- EXERCISE TASK 1 -
In the forum thread on impulse responses, what kind of shocks are the shocks in an IRF broadly thought to be?
- EXERCISE TASK 2 -
Write out the forum thread on impulse responses starting with "Broadly speaking, I" and going on through "makes this so?", substituting "logarithms" for "logs".

- PASSAGE SHOWN -
···
I came across a few articles here and there that conclude:

When the data (say variables X, Y) for an impulse response function are on log level, the y-axis depicts the % response of Y to a 1% shock by X.

Broadly speaking, I think the shocks in an IRF are one SD Choleski shocks, where the y-axis reflects responses in the units of the dependent variable.

However, can someone explain (mathematically or not) why using logs automatically implies the interpretation of % impulses and % shocks? And: Why do some source say that log value responses are "approximately equal to" the percent change?

Thank you!


If you logarithmize the dependent variable, you will get approximately % changes, see Why is it that natural log changes are percentage changes? What is about logs that makes this so?
···
- Data records -
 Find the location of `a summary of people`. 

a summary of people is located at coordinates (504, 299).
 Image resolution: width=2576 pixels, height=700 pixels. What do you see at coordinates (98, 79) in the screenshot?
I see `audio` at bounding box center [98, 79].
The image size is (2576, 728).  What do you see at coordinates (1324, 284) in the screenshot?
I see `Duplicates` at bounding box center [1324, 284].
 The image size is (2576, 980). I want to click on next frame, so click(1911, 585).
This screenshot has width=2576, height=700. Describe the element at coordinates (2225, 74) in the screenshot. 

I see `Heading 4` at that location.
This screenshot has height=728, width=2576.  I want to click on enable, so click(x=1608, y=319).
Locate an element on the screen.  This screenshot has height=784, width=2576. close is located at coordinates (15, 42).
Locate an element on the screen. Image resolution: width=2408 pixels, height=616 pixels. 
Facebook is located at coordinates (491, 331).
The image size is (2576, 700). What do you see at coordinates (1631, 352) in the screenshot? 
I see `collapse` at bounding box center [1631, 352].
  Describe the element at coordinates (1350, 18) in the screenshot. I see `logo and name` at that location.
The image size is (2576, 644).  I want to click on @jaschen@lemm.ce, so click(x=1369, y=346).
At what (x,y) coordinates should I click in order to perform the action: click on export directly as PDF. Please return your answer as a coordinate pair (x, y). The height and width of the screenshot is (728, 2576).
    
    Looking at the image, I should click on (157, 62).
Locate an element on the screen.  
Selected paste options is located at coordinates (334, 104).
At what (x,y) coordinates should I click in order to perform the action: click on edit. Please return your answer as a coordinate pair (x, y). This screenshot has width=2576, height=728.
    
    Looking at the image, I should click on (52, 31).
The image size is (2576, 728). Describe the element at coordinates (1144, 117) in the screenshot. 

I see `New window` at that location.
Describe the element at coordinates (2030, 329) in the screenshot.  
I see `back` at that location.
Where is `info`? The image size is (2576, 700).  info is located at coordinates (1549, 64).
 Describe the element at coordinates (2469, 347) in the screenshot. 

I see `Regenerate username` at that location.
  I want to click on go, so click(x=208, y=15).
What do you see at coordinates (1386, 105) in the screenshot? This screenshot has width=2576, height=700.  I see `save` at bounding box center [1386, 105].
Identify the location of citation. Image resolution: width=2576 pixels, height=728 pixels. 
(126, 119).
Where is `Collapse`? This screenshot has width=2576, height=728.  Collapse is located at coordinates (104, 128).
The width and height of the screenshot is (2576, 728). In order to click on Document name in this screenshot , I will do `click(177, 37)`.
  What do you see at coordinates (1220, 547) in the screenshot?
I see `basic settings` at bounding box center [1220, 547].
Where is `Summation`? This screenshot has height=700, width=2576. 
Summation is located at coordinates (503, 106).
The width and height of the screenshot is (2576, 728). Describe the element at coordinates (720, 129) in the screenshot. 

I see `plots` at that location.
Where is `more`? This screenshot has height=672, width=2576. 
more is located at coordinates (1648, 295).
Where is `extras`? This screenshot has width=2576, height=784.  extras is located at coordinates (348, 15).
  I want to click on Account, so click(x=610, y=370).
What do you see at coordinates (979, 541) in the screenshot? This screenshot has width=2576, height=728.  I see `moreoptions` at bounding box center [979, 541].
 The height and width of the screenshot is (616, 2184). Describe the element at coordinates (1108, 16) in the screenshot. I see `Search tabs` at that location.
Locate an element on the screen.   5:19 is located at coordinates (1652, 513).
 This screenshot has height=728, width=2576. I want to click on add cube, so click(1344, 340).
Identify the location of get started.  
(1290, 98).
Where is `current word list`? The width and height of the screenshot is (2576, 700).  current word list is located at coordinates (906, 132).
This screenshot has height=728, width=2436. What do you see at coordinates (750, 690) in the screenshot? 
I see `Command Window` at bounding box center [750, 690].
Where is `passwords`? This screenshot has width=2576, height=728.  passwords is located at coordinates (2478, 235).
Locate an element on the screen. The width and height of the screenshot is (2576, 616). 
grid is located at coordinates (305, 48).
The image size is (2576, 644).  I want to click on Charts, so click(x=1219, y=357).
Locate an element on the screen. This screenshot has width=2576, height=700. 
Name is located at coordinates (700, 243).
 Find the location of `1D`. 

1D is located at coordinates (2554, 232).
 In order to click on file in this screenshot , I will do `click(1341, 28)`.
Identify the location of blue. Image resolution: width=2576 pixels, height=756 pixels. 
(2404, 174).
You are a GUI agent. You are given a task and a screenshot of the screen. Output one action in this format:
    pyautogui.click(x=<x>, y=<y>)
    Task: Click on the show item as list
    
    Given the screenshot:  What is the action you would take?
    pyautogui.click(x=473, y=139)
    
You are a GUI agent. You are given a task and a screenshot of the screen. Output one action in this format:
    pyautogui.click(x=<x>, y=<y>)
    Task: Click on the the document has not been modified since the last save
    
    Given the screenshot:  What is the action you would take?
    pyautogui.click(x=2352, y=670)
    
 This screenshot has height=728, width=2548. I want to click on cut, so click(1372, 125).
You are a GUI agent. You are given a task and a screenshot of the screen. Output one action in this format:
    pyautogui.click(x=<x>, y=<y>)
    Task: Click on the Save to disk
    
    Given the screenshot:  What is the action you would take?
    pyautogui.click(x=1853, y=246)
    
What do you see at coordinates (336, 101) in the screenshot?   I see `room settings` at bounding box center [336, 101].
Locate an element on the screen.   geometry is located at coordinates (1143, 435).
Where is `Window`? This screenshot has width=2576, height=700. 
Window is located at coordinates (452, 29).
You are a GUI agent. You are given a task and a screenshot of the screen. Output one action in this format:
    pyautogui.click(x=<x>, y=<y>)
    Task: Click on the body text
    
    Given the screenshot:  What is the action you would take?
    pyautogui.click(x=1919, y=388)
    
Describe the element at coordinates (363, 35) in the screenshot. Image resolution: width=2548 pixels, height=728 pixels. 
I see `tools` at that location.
···
- WORKED SOLUTION 1 -
One SD Choleski shocks.

- WORKED SOLUTION 2 -
Broadly speaking, I think the shocks in an IRF are one SD Choleski shocks, where the y-axis reflects responses in the units of the dependent variable.

However, can someone explain (mathematically or not) why using logarithms automatically implies the interpretation of % impulses and % shocks? And: Why do some source say that log value responses are "approximately equal to" the percent change?

Thank you!


If you logarithmize the dependent variable, you will get approximately % changes, see Why is it that natural log changes are percentage changes? What is about logarithms that makes this so?